Appeals process for federal grant program gives Wayne County teacher some hope

December 19, 2018
File Photo Taylor Justice sits in her classroom at Ceredo-Kenova Elementary school.

In 2016, she was one of thousands of teachers nationwide to have grants she received while attending college unknowingly converted to loans, through a program run by the United States Education Department. After a yearlong investigation by reporters at NPR, the Education Department announced last week it would be opening an appeals process for teachers like Justice, many of whom were saddled with the unexpected debt because of small clerical errors, like missing signatures on paperwork.

“I was, honestly, in tears when I read about [the chance for an appeal]. I’m talking thousands and thousands of dollars - this changes my life, my family’s life,” Justice said. “I just thought, ‘Finally.’ There have been so many people just like me. We spoke out for what was being wrongly done to us and people finally listened and were able to help us.”

Since the 2016-17 school year, nearly 650 college students in West Virginia received TEACH grants. The program is administered by the Education Department, but is managed by FedLoan, a private student loan company. Those that take advantage of the TEACH grant are awarded up to $4,000 annually if they commit to working in high-need fields in low-income areas for four years after graduation.

Since 2010, all 55 counties in West Virginia have been considered low-income areas with a high need for qualified teachers, according to the U.S. Department of Education’s Office of Postsecondary Education. In addition to this, nearly all subjects - from elementary education to specialized fields, like counseling and adult education - are in high demand.

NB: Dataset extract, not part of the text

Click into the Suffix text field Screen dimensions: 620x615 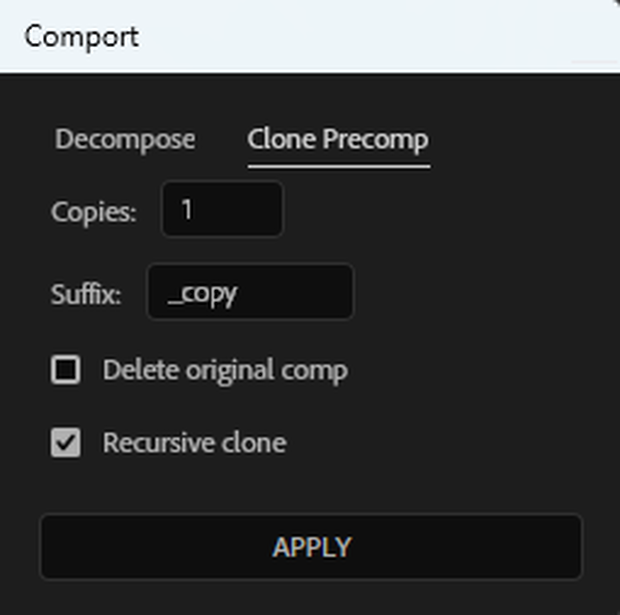pos(250,291)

Anyone teaching the listed subjects in the state would qualify for the grant. Failure to meet the requirements of the TEACH grant, however, means any money received through the program would be immediately converted to loans, with interest.

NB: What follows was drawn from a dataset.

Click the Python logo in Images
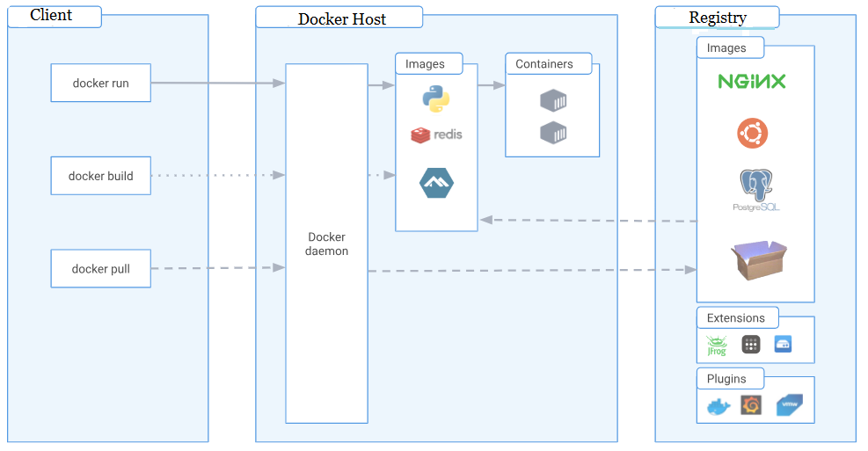This screenshot has width=868, height=451. 437,99
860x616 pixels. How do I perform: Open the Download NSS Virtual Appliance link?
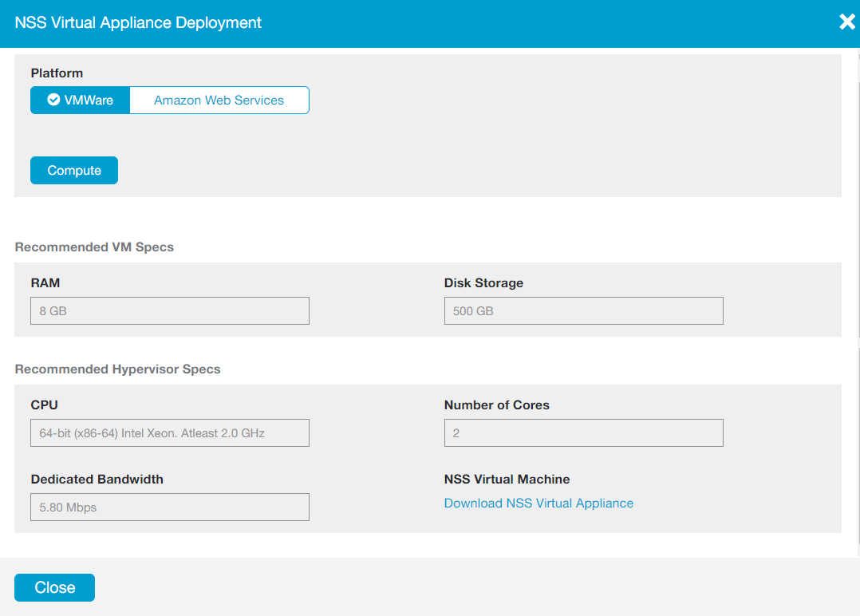coord(538,503)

Justice, a 2014 graduate of Marshall University, didn’t expect the obligations of the grant to be a problem - a West Virginia native herself, her plan was always to stay and teach in the Mountain State.

After graduation she started teaching elementary school in Kenova, a position she’s held for the past four years.

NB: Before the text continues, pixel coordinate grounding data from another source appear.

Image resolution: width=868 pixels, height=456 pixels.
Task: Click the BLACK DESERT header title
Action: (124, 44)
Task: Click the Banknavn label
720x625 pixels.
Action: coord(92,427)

When she was alerted by FedLoan in 2016 that the $15,000 in grants she received during grad school were being converted to loans because she missed a notification in a “paperless inbox” on FedLoan’s website - something she said she wasn’t aware even existed - she was in shock.

“It was just a time in my life that I thought it was unbelievable, that I was done so wrong,” Justice said. “I kept up my end of the bargain, I just didn’t turn a paper in on time.”

She remembers spending a lot of time crying. The stress of the debt would hit her at odd times, and eventually, she accepted the circumstances and told her family it was just something she was going to deal with, but she never wanted to speak of it again.

When Justice initially reached out to FedLoan to clarify the situation, she said a representative at the company told her she could attempt to file an appeal to get her loans converted back to grants, but it was probably useless - no one else had ever been granted one.

Today, Justice is cautiously optimistic about the opportunity to appeal. Per a message on the Department of Education’s website, an application will be available by Jan. 31 for Justice and teachers in similar situations to apply for the appeals process.

“I’m anxious to see how it goes,” Justice said. “When I heard about the developments, I was so relieved for myself and my family. The other part of me, though, was still kind of leery about it - I want to get the application done, and I won’t feel completely at ease until I see something in writing.”

Justice heard about the TEACH grant program from classmates at Marshall. In May - when she was in the midst of the battle with FedLoan trying to correct the situation - she was wary of recommending the program to other students pursuing careers in education. Some of that wariness still exists today.

“I know not everyone had to deal with what I dealt with - am dealing with - but I don’t wish that burden on anyone,” Justice said. “If they’re correcting what they messed up with us, I hope there’s an effort to make sure people in the future don’t have to suffer, either.”

For Justice, one of the most difficult parts to deal with was a sense of shame and embarrassment. She said she felt like the entire ordeal - doubling the amount of debt to her name - was entirely her fault, and no one she tried to explain the circumstances to would listen.

Today, she feels vindicated.

“That was like a burden I had been putting on myself, and, ultimately, on my husband. It was debt we never should have had - I had a lot of guilt for that,” Justice said. “It’s a huge weight off my shoulders - I wasn’t wrong, I have nothing to feel guilty about. This was something wrong that was done to me. I’m letting go of all that guilt and embarrassment, and I just really have high hopes that I get to say goodbye to this debt.”